─── Given entries

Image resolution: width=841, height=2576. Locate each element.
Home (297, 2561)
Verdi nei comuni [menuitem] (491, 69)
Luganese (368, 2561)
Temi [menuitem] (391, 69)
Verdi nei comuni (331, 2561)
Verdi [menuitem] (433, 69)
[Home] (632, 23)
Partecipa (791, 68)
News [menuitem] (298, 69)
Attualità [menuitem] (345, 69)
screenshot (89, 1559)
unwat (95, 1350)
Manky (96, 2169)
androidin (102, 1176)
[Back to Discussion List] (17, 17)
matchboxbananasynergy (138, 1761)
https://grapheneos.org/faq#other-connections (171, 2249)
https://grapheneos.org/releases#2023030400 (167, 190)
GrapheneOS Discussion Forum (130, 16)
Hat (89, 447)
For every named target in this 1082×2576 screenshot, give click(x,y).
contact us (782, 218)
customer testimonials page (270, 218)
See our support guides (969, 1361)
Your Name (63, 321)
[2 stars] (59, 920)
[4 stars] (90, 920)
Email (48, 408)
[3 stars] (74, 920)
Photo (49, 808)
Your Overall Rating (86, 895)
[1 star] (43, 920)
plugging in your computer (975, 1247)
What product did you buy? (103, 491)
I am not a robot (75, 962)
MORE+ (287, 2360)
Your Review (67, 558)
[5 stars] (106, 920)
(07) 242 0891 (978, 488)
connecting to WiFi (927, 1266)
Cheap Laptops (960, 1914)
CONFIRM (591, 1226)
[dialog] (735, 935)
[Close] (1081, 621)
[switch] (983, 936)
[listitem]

──────

In the listing above, find the line containing "unwat (95, 1350)" and the line containing "Hat (89, 447)". Output them and every line between, exactly, and nothing else.

unwat (95, 1350)
Manky (96, 2169)
androidin (102, 1176)
[Back to Discussion List] (17, 17)
matchboxbananasynergy (138, 1761)
https://grapheneos.org/faq#other-connections (171, 2249)
https://grapheneos.org/releases#2023030400 (167, 190)
GrapheneOS Discussion Forum (130, 16)
Hat (89, 447)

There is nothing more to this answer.